Post-philosophy opinion: logic as a system (the "classical" systems and artificial languages anyway i.e, the propositional (P) and predicate (Q) systems) has serious flaws. The most troubling of these are (a) structural ambiguity (something artificial languages (AL) cannot escape, and was the motivation of creating the artificial languages in the first place i.e. creating the AL to escape the ambiguity of natural language), and; (b) the inability of the artificial languages like P and Q to capture everything there is in English (forget modal languages or other systems for the moment, even within P and Q there are problems, the most troubling being the jump from "if ... then" conditionals to the material conditional). That doesn't mean we should reject logic wholesale, see below on rejecting systems of thought.
Preconceived notion: logic is a way to shoot down other's arguments.
post-philosophy opinion: At best, I see informal and formal logic systems as tools to assess one's thoughts, and what inferences I can and can't draw. There is a ton of new sociological literature out there (mostly associated with Dan Sperber) about reasoning in the real world (link at the bottom). It would seem that reasoning is mostly used as a blunt tool to bash people over the head with. It is rarely used as a tool for reflective thought. tl;dr people are arguers, not thinkers. Become a thinker.
Preconceived notion: inconsistent systems of thought should be rejected wholesale.
Post-philosophy opinion: Forget the ethical component of the preconceived notion for the moment ("should"). You see this throughout philosophy. a was wrong in a specific instance (where 'a' was a philosopher), therefore we should reject all of a's corpus. I mean, it is ridiculous when you think about it (I even do it sometimes, especially rejecting religious systems of thought wholesale, when there might be parts of the system worth saving, especially some moral components). Also, inconsistency isn't necessarily wrong in the logical sense (it is under the classical langauges like P and Q), but under newer systems of logics (paraconsistent logics), inconsistent propositions can be true.

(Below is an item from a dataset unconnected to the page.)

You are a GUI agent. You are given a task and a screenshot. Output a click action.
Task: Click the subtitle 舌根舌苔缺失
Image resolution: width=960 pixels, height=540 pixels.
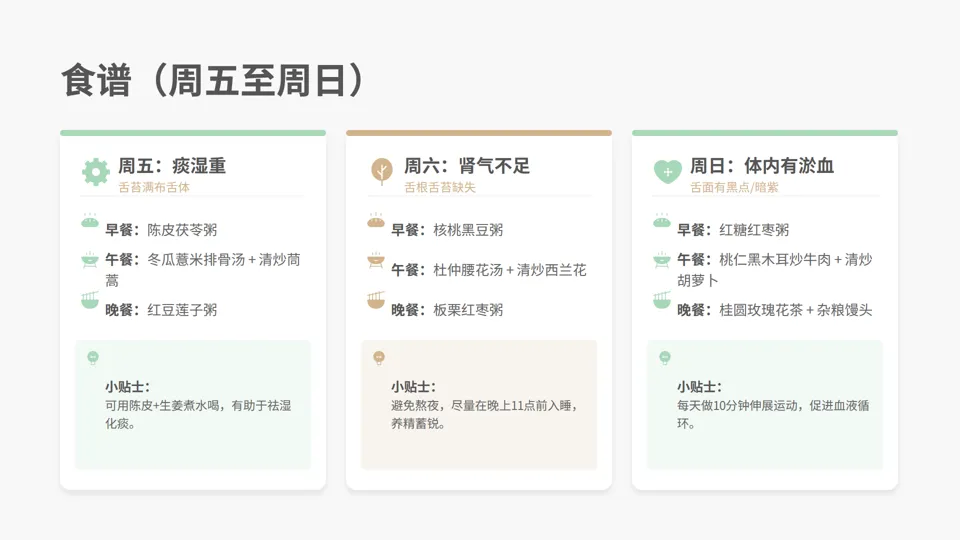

http://www.dan.sperber.fr/wp-content/uploads/2009/10/MercierSperberWhydohumansreason.pdf
i think even people who aren't omphaloskeps like philosophy forum members would admit that the potential for actualization and enrichment justifies being exposed to all the psychological and sollipsistic pitfalls that come with an examined life.
as far as confusion, no one who wouldn't have already spent life confused on some level comes away from serious philosophical inquiry without some kind of practice-improved mechanism for critical thinking, thought experimentation, free association, comprehension, discourse, etc. these honed skills almost necessarily bleed over into everyday life. iphilosophy can definitely help socially awkward asperger's cases and natural misanthropes develop their inner assholes, but large-scale confusion isn't a side effect i've seen.